La estancia mallorquina de la Familia Real llega a su fin, y qué mejor manera de cerrar esta etapa que compartiendo una velada gastronómica en uno de los restaurantes más queridos del clan. ‘Mía’ fue el escenario elegido por los Reyes para reunirse en torno a la mesa con sus hijas, la reina Sofía y Jean Henri Fruchaud, viudo de Tatiana Radziwill, íntima amiga de doña Sofía que falleció el pasado diciembre.
La primera en hacer acto de presencia fue la reina Letizia, acompañada de la Princesa de Asturias, la infanta Sofía, su suegra y Fruchaud. Una vez más, las nietas mostraron su cercanía con la emérita, caminando del brazo de ella mientras mantenían una conversación amena.

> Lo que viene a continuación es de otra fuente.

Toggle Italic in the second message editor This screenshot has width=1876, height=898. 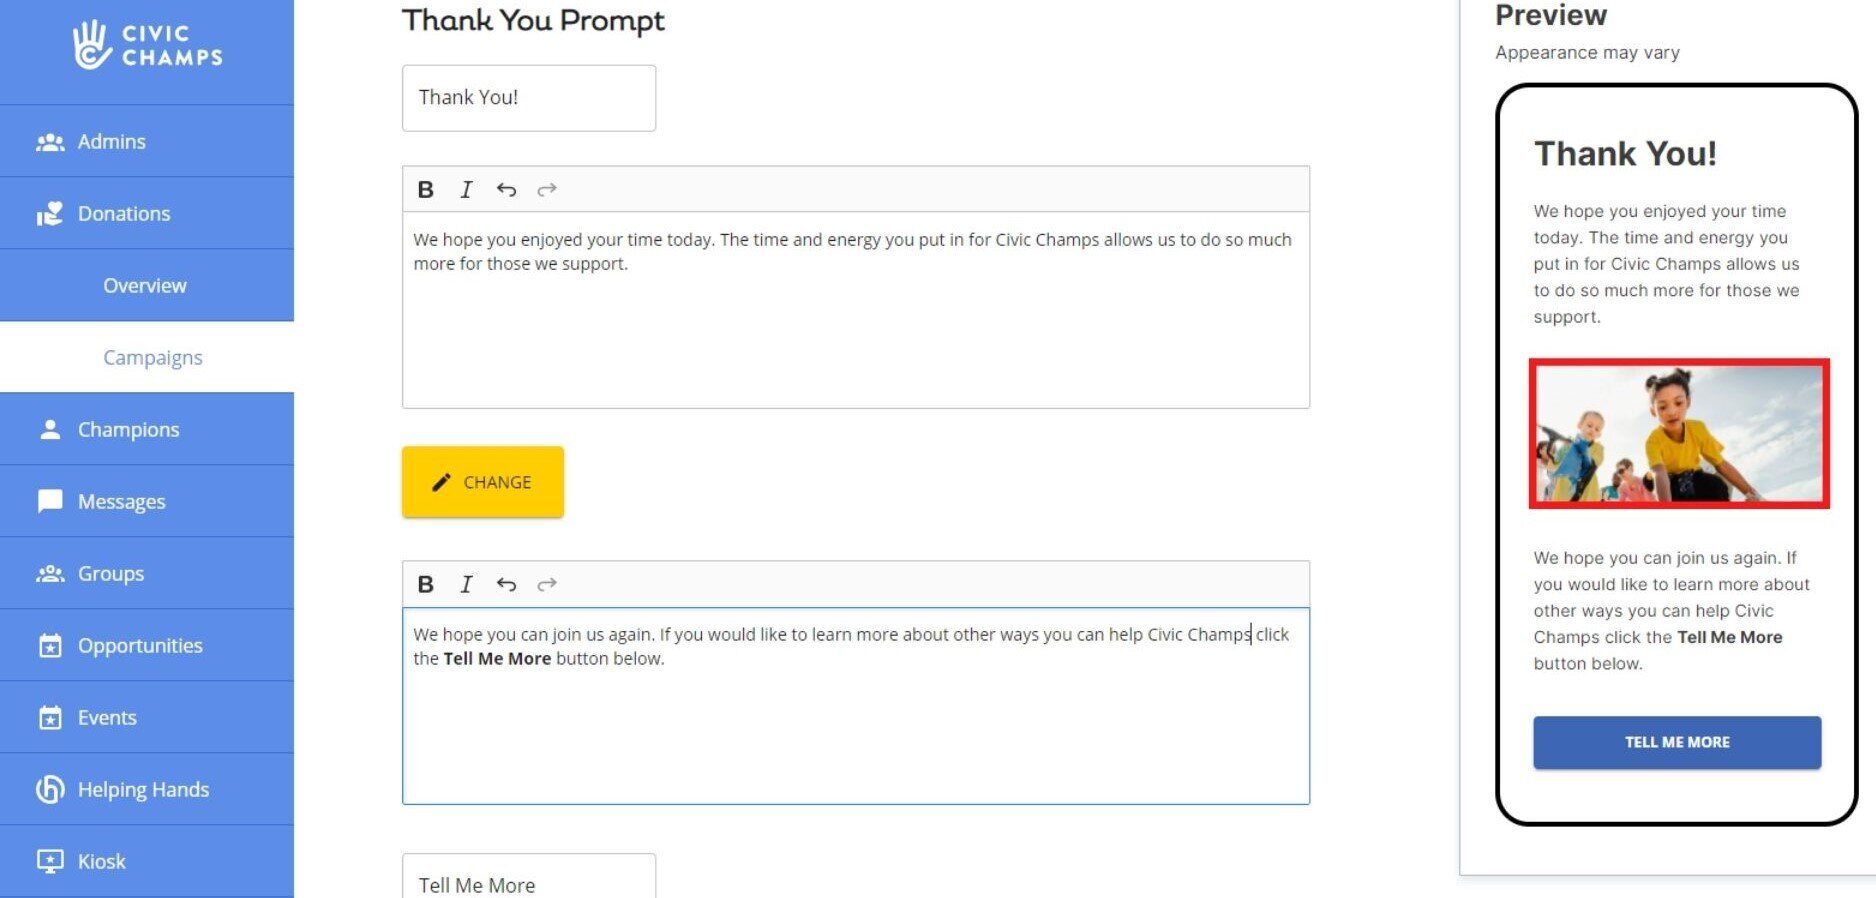[x=466, y=585]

Doña Letizia se unió al grupo unos pasos detrás, junto a Fruchaud.
Este verano ha sido particularmente emotivo, ya que es el primero sin Tatiana Radziwill y sin la princesa Irene de Grecia, dos figuras esenciales en la vida de la reina Sofía. La ausencia se notó en el ambiente, aunque la velada transcurrió con normalidad.

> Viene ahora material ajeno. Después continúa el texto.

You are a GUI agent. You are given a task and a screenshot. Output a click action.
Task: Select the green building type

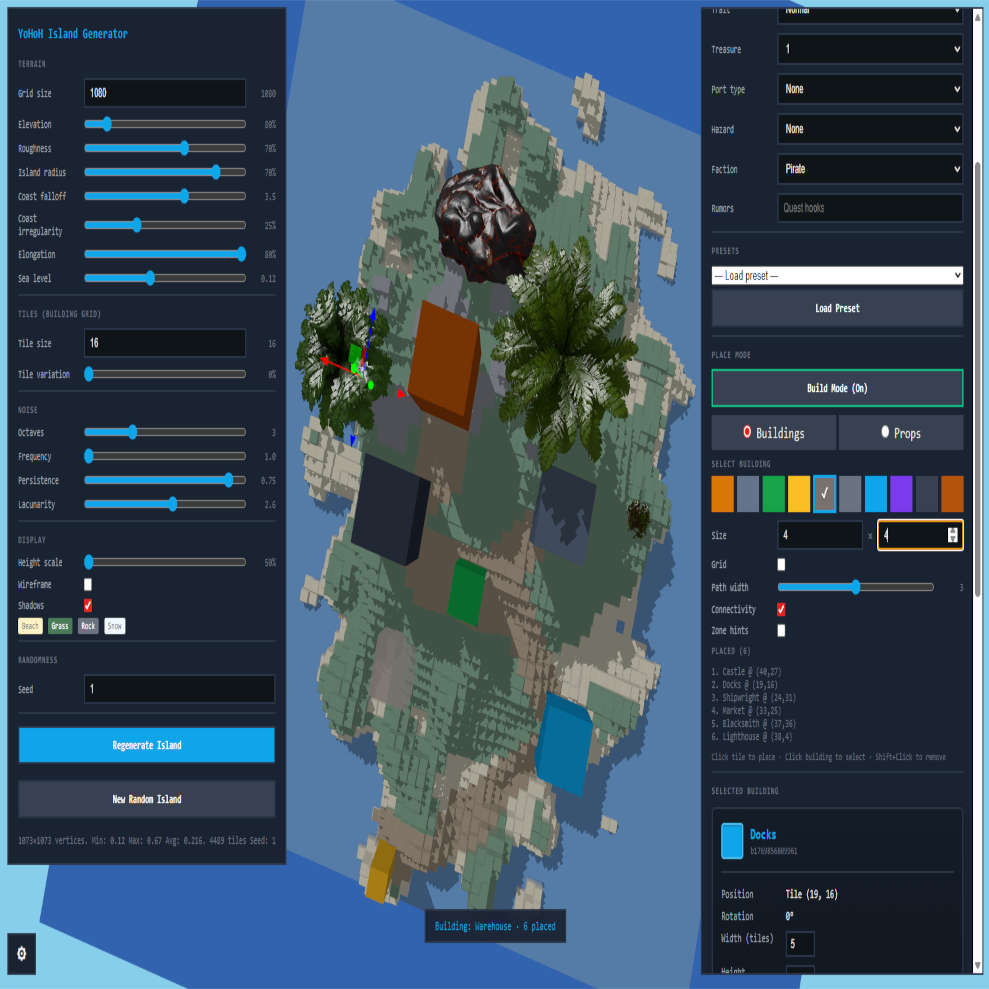pyautogui.click(x=773, y=493)
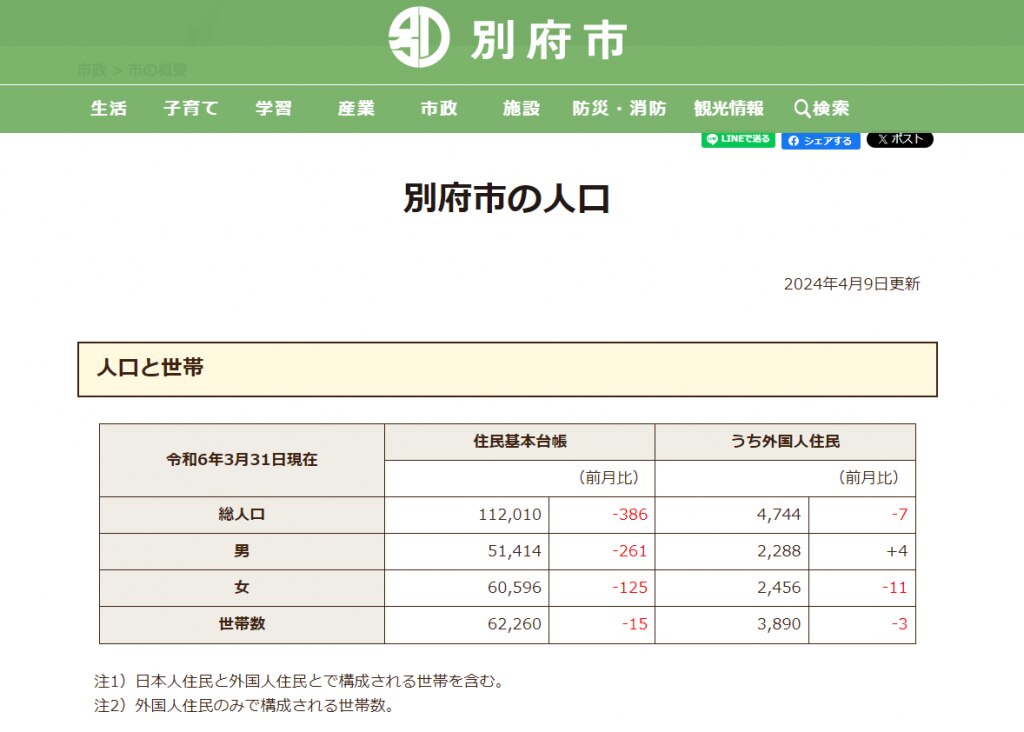Navigate to the 施設 section
1024x732 pixels.
coord(521,109)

La cita tuvo un matiz especial: el rey Felipe llegó al restaurante en solitario, varios minutos después que el resto, debido a sus compromisos oficiales. Don Felipe se incorporó tras la entrega de trofeos de la Copa del Rey Mapfre de Vela, celebrada en el Palacio de la Almudaina. Su entrada no pasó desapercibida, y rápidamente ocupó su lugar junto a su familia para disfrutar de la cena.

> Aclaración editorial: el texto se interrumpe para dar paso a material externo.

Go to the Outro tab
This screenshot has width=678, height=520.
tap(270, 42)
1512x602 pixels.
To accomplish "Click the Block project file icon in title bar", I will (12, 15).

La elección de ‘Mía’ no es casual; es un sitio habitual en la agenda veraniega de los monarcas, conocido por su trato cercano y su cocina de mercado. La velada se extendió durante horas, con risas y conversaciones que reflejaron la unión familiar, a pesar de los contratiempos de la agenda real.
Los comensales abandonaron el local pasada la medianoche, con gestos de complicidad y satisfacción. La reina Sofía se despidió cariñosamente de Fruchaud, quien ha encontrado en ella un apoyo incondicional tras la pérdida de su esposa. Sin duda, una noche para recordar en el último capítulo de las vacaciones reales en la isla.